The Log is where all the commands (inputs) issued by clients are stored.
The commands are not applied to the state machine directly; rather, Raft
applies them when they have been successfully replicated to a majority of
servers. Moreover, this log is persistent – it’s saved on stable storage that
survives crashes, and can be used to replay the state machine after a crash.
The Consensus Module is the heart of the Raft algorithm; it’s accepting
commands from clients, makes sure to save them in the log, replicate them
with other Raft replicas in the cluster (the same green arrow as in the
previous diagram) and commit them to the state machine when satisfied that it’s
safe. Committing to the state machine results in notifying clients of
the actual change.
If this seems vague for now, don’t worry. This is what the rest of the posts in
the series are going to explain in detail!
Leaders and followers
Raft uses a strong leadership model, wherein one of the replicas in the
cluster serves as a leader and others serve as followers. The leader is
responsible for acting upon client requests, replicating commands to followers
and returning responses to clients.
During normal operation, the goal of followers is to simply replicate the
leader’s log. In case of a leader failure or network partition, one follower
can take over leadership, so the service remains available.
This model has its pros and cons. A significant advantage is simplicity. Data
always flows from a leader to followers, and only a leader answers client
requests. This makes Raft clusters easier to analyze, test and debug. A
disadvantage is performance – since only a single server in the cluster talks to
clients, this can become a bottleneck in case of a spike of client
activity. The answer to this is typically that Raft shouldn’t be used for
traffic-heavy services. It’s more suitable for low-traffic scenarios where
consistency is critical, at the possible expense of availability – we’ll get
back to this point in the section on fault tolerance.
Earlier, I said “Instead of contacting a single server to perform a service,
clients will contact the whole cluster”; but what does this mean? A cluster
is just a group of servers connected over the network, so how do you contact
“the whole cluster”?
The answer is simple:
When working with a Raft cluster, a client knows the network addresses of
the cluster’s replicas. How it knows this (e.g. by using some sort of
service discovery mechanism) it out of scope for this post.
A client initially sends a request to an arbitrary replica. If this replica
is the leader, it acknowledges the request immediately and the client will
wait for a full response. After that, the client remembers that this replica
is the leader and won’t have to search for it again (until some failure,
like leader crash).
If the replica says it’s not the leader, the client will try another replica.
A possible optimization here is that a follower replica can tell the client
which other replica is the leader. Since replicas communicate continuously
among themselves, typically it knows the right answer. This can save the
client a couple of guesses.
Another case in which the client may realize the replica it contacted is
not the leader is if it’s request is not committed within some timeout.

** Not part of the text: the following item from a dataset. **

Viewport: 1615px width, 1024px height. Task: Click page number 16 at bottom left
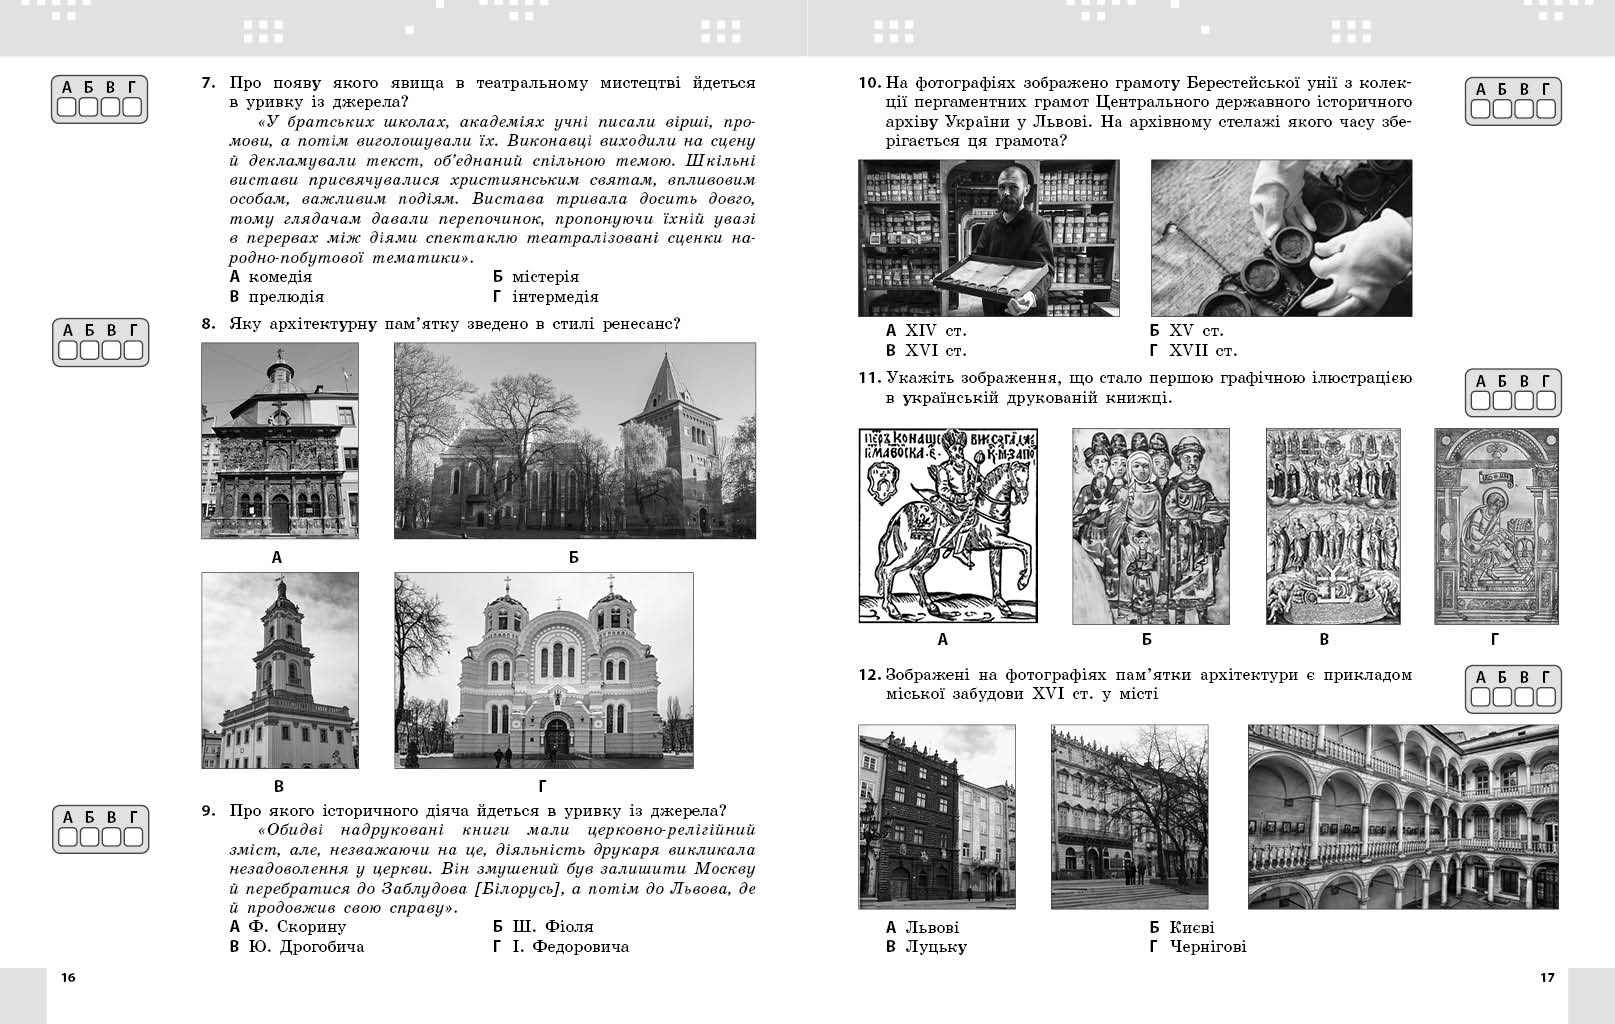click(66, 975)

This may mean the replica it contacted is not actually the leader (even if
it still thinks it is) – it may have been partitioned from the other Raft
servers. When the timeout elapses, the client will go on searching for a
different leader again.
The optimization mentioned in the third bullet point is not necessary in most
cases. In general, it’s useful to distinguish between “normal
operation” and “fault scenario” in Raft. A typical service will spend over
99.9% of its time in “normal operation”, where clients know who the leader is
because they have this information cached from back when they first contacted
the service. Fault scenarios – which we’ll discuss in more detail in the next
section – definitely muddle the waters, but only for a short while. As we’ll
learn in detail in the next posts, a Raft cluster will recover from a temporary
server failure or network partition very quickly – in well under a second in
most scenarios. There will be a short blip of unavailability while the new
leader asserts its leadership and clients find which server it is, but
afterwards it will go back to the “normal operation mode”.
Fault tolerance in Raft and the CAP theorem
Let’s look a back at the diagram of three Raft replicas, without connected
clients this time:
What kinds of failures can we expect in this cluster?

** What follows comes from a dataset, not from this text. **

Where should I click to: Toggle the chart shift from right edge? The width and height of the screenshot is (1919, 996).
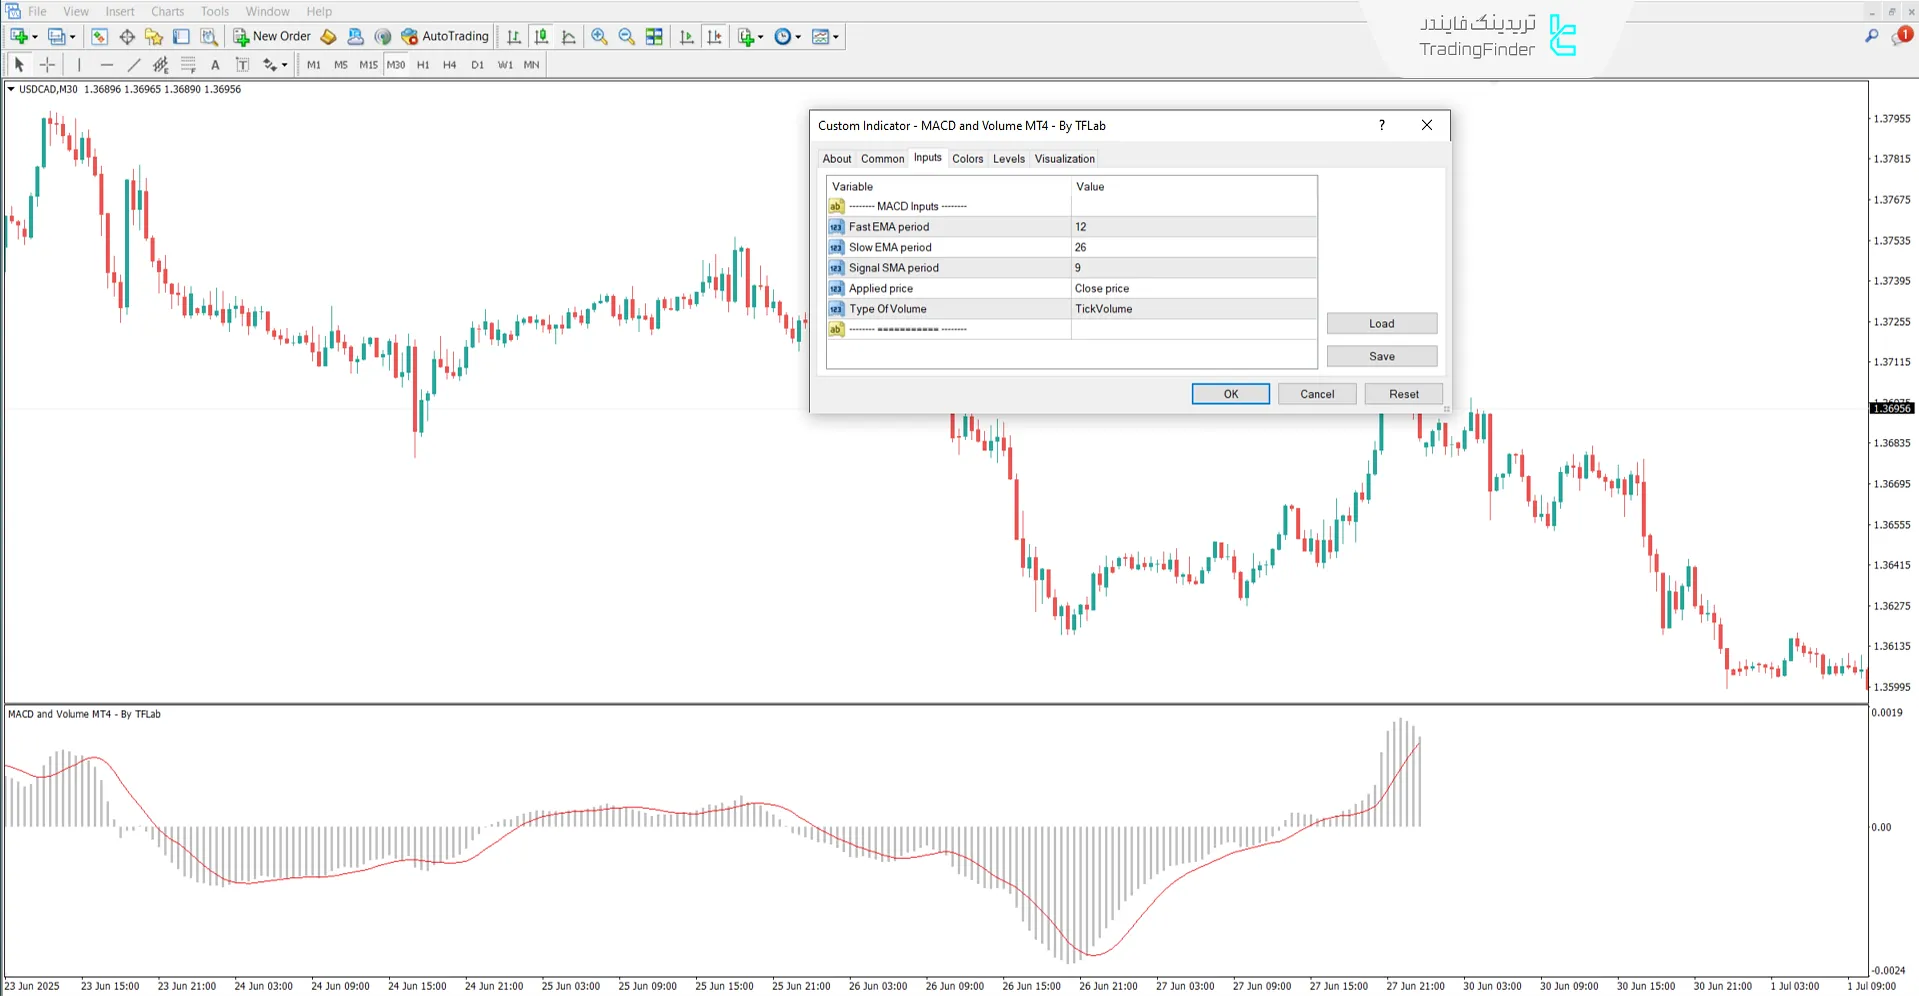pyautogui.click(x=714, y=36)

Every component in a modern computer can fail, but to make the discussion a bit
easier let’s treat a server running a Raft instance as an atomic unit. This
leaves us with two primary failure kinds:
A server crash, wherein one of the servers stops responding to all network
traffic for a while. A crashed server is typically restarted and may come
back online after a brief break.
A network partition, wherein one or more servers gets disconnected from other
servers and/or from clients, due to a problem with the networking equipment
or transmission medium.
From the point of view of server A communicating with server B, a crash in B
is indistinguishable from a partition between A and B. They both manifest in
the same way – A stops receiving any messages or responses from B. On a
system-level view, network partitions are quite a bit more insidious, though,
because they affect multiple servers at the same time. We’ll be going through
some tricky scenarios resulting from partitions in the next parts of the
To be able to handle arbitrary network partitions and server crashes gracefully,
Raft requires a majority of servers in the cluster to be up and available
to the leader at any given moment to make progress. With 3 servers, Raft will
tolerate a single server failure. With 5 servers, it will tolerate 2; with
2N+1 servers, it will tolerate N failures.
This brings us to the CAP theorem, the practical consequence of
which is that in the presence of network partitions (which are an unavoidable
part of life), we have to carefully balance availability vs. consistency.

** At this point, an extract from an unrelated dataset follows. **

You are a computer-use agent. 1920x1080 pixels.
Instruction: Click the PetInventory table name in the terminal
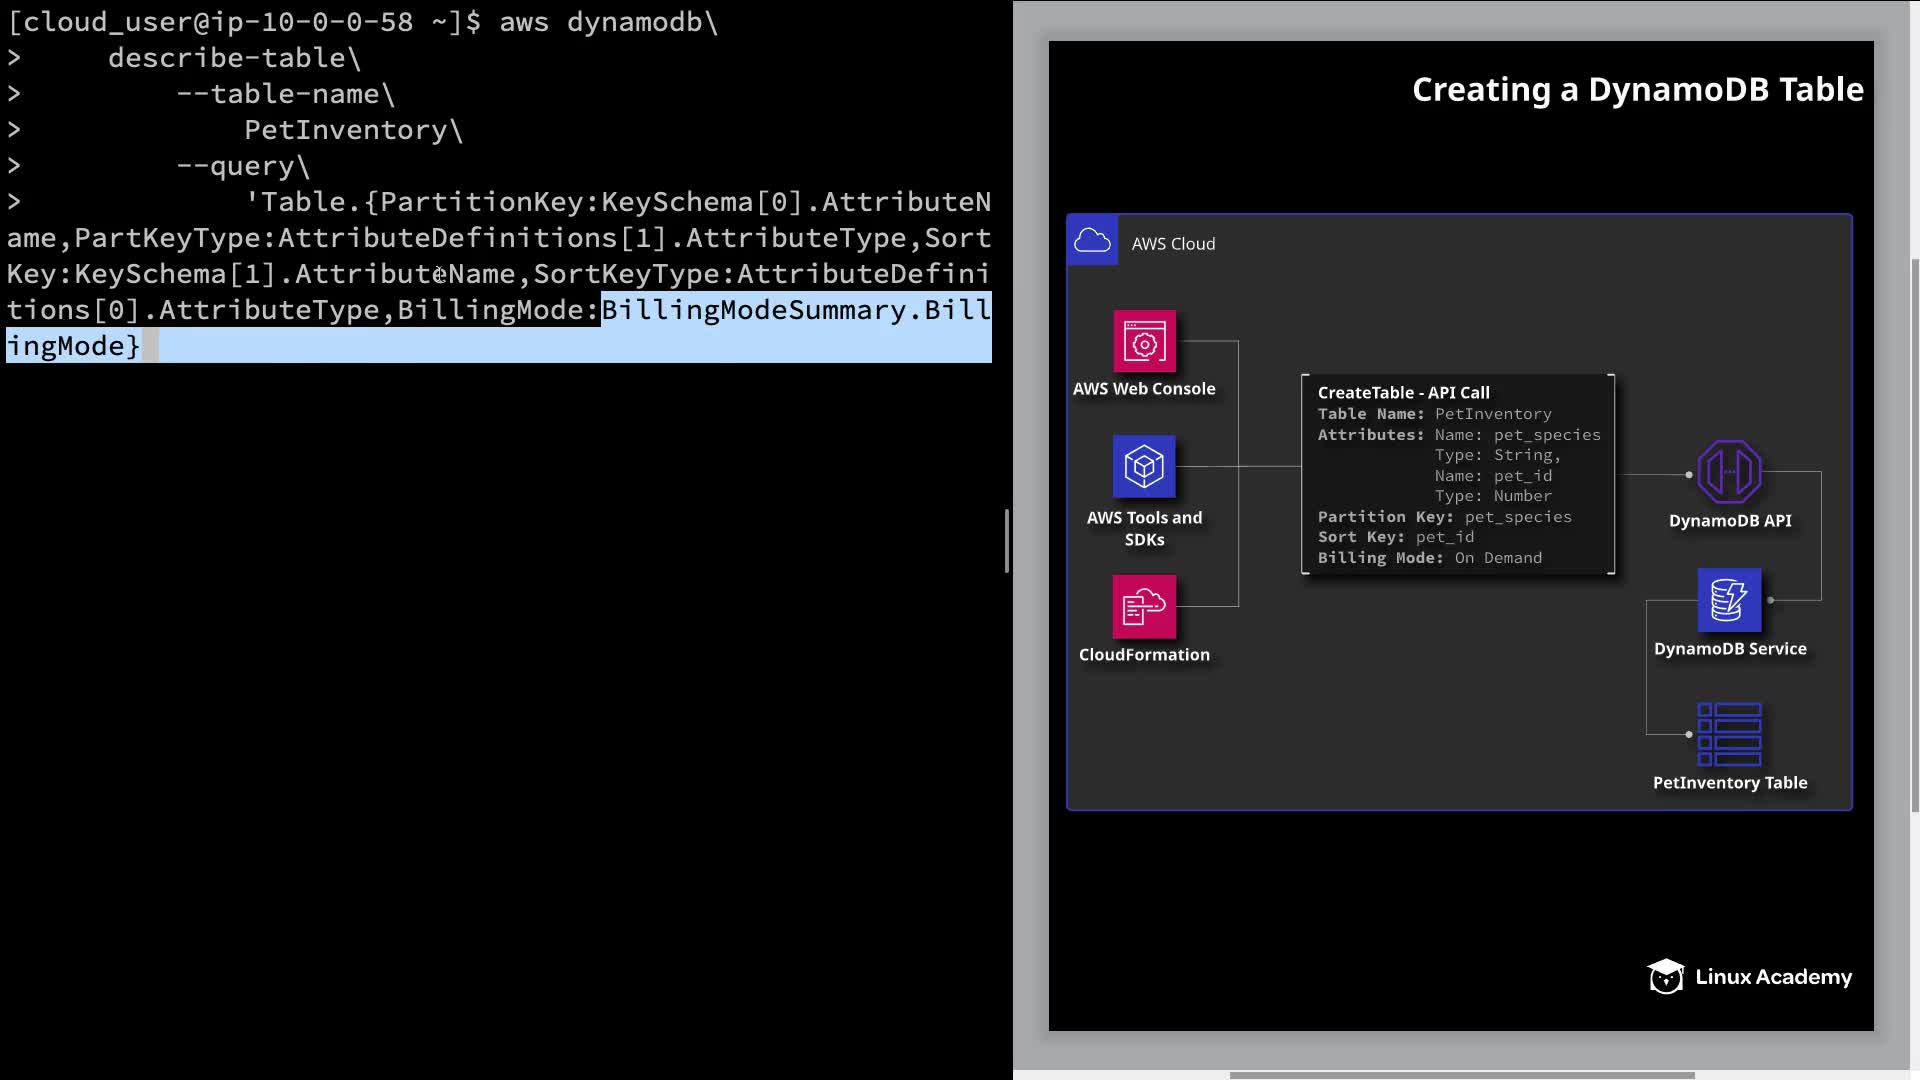[346, 130]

In this balance, Raft is firmly in the consistency camp. Its invariants are
designed to prevent cases where the cluster may reach an inconsistent state,
where different clients get different answer. For this to work, Raft sacrifices
As I mentioned briefly before, Raft wasn’t designed for high-throughput,
fine-grained services. Every client request triggers quite a bit of work –
communication between Raft replicas to replicate it to a majority, as well as
persist it; all before a client gets a response.
So you wouldn’t design a replicated database where all client requests go
through Raft, for example. It would just be too slow. Raft is much better suited
for coarse-grained distributed primitives – like implementing a lock server,
electing leaders for higher-level protocols, replicating critical configuration
data in a distributed system, and so on.
The Raft implementation presented in this series is written in Go. From my point
of view, Go has three strong advantages that make it a promising implementation
language for this series, and for networked services in general:
Concurrency: algorithms like Raft and profoundly concurrent in nature. Each
replica performs ongoing operations, runs timers for timed events, and has
to respond to asynchronous requests from other replicas and clients.
I’ve already written why I consider Go the perfect language for such code.
Standard library: Go has a powerful and industrial-strength standard library
which makes it easy to write sophisticated network servers without importing
and learning any third-party libraries. Particularly in the case of Raft, the
first question one has to answer is “how to send messages between replicas?”,
and many folks get mired in the details of designing a protocol and some
serialization, or using heavy third-party libraries. Go just has net/rpc,
which is a good-enough solution for such tasks, is very quick to set up and
requires no imports.
Simplicity: implementing distributed consensus is complicated enough even
before we start considering the implementation language. It’s possible to
write clear and simple code in any language, but in Go it’s the default
idiom, and the language opposes complexity on every possible level.
Thank you for reading so far! Please let me know if there’s anything I could’ve
written better. Raft may be deceptively simple on the conceptual level, but
there are many gotchas once we get into the code. Future parts in the series
will provide much more details on every facet of the algorithm.
Now you should be ready to move on to Part 1,
where we start implementing Raft.
For example, by keeping them in different racks and/or connected to
different power supplies, or even in different buildings. The really
critical services by large companies are typically replicated at
planetary scale, with replicas in different geographic regions.